1Qu'est-ce que le démarchage téléphonique abusif ?
"On parle de démarchage téléphonique abusif lorsque vous recevez des appels téléphoniques commerciaux non sollicités", explique le site de l'administration française. Concrètement, des entreprises vous contactent pour tenter de vous vendre un produit ou un service, alors que vous n'avez pas donné votre accord pour ces appels, et que vous n'avez pas donné directement vos coordonnées à l'entreprise.
"Trop de nos concitoyens sont victimes d'abus en matière de démarchage téléphonique et d'usages frauduleux de numéros surtaxés, parfois plusieurs fois par jour", a estimé Agnès Pannier-Runacher, ministre déléguée chargée de l'Industrie, dans un communiqué (PDF). Le démarchage téléphonique est notamment récurrent dans le secteur de la rénovation énergétique, où des entreprises profitent des subventions publiques pour abuser des ménages, rappelle le ministre de l'Economie.
"Au-delà du trouble à leur tranquillité, ces abus peuvent conduire à des préjudices financiers graves, en particulier chez les personnes vulnérables", ajoute par ailleurs Agnès Pannier-Runacher. Les personnes âgées sont ainsi plus exposées au démarchage téléphonique, car elles "sont à domicile bien plus que les actifs, et donc essuient un nombre plus important d'appels que les plus jeunes", analyse Cédric Musso, directeur de l'action politique à l'UFC-Que Choisir, sur franceinfo.
2Que prévoyait jusqu'ici la loi pour lutter contre cette pratique ?
Ce n'est pas la première fois que les pouvoirs publics tentent d'encadrer le démarchage téléphonique. En juin 2016, un registre, baptisé Bloctel, a été mis en place.
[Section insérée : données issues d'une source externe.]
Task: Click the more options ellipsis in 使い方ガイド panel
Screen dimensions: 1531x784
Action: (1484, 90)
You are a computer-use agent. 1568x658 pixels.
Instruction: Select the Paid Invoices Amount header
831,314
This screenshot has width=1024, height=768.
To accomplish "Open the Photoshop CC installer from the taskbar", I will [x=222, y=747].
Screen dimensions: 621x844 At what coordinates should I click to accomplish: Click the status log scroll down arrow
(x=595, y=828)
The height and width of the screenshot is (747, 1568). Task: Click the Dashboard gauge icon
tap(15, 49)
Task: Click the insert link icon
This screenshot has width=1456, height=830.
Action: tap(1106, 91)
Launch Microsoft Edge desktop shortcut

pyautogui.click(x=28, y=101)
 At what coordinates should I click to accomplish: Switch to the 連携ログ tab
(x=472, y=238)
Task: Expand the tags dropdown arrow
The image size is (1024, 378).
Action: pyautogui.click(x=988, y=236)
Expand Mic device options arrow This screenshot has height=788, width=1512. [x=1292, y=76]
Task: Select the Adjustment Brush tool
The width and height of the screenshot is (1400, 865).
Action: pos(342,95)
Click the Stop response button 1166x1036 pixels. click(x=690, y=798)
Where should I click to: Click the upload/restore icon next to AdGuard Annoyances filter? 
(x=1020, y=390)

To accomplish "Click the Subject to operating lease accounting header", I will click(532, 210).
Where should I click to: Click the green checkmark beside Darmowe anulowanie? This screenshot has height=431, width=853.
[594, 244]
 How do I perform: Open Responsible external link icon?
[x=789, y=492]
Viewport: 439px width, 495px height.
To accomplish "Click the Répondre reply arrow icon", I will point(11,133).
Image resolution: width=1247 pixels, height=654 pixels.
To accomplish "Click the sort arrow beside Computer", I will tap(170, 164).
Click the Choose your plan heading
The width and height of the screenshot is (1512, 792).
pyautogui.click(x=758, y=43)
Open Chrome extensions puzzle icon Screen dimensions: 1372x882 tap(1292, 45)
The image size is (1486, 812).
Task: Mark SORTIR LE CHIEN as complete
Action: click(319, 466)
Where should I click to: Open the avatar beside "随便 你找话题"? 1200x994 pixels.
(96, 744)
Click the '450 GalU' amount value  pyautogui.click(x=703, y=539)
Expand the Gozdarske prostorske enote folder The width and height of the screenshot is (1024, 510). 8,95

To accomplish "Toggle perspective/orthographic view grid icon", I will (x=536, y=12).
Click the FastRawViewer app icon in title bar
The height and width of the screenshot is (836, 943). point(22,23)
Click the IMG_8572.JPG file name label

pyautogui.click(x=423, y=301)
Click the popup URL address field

Cette liste anti-démarchage recense les numéros de particuliers et d'entreprises qui ne souhaitent pas être démarchés téléphoniquement. Un système dont les limites ont régulièrement été pointées du doigt. "Il y avait trop de dérogations quand vous étiez inscrit à Bloctel. Tous les opérateurs avec lesquels vous aviez un contrat pouvaient vous démarcher", estime Cédric Musso. "Le dispositif Bloctel ne fonctionnait pas", juge par ailleurs Lionel Maugain, journaliste à 60 millions de consommateurs, auprès de franceinfo. Une enquête réalisée par le magazine, un an après la mise en place de cette liste, montrait ainsi que 47% des personnes inscrites à Bloctel n'avaient pas constaté de diminution du nombre d'appels reçus.
Depuis août 2019, les opérateurs téléphoniques sont également tenus de bloquer les appels provenant de numéros géographiques (commençant par 01 à 05) ou non géographiques (par 09) émis de l'étranger, ajoute l'UFC-Que Choisir. Une décision prise par l'Arcep, le gendarme des télécoms, alors que des entreprises usurpaient leur identifiant d'appelant pour tromper le destinataire de l'appel, en affichant par exemple un numéro de sa région dans le but d'augmenter le taux de réponse, comme le rapportent Les Echos.
3Que change le texte adopté par le Parlement ?
Le texte voté par le Parlement mercredi vise notamment à sanctionner davantage les appels frauduleux chez des personnes inscrites sur Bloctel. Les amendes administratives pourront atteindre 75 000 euros pour les personnes physiques et 375 000 euros pour les entreprises, contre 3 000 et 15 000 euros actuellement.
Ce nouveau cadre législatif prévoit "la nullité des contrats conclus sur la base d'un démarchage téléphonique pour les consommateurs inscrits sur la liste d'opposition à celui-ci", précise la Direction générale de la concurrence, de la consommation et de la répression des fraudes (DGCCRF). Les dérogations autorisées pour contacter les personnes inscrites sur Bloctel sont également restreintes. Si vous figurez sur cette liste anti-démarchage, une entreprise dont vous êtes déjà client pourra toujours vous contacter, mais uniquement pour vous proposer un produit ou un service en lien direct avec l'offre déjà souscrite, détaille l'UFC-Que Choisir.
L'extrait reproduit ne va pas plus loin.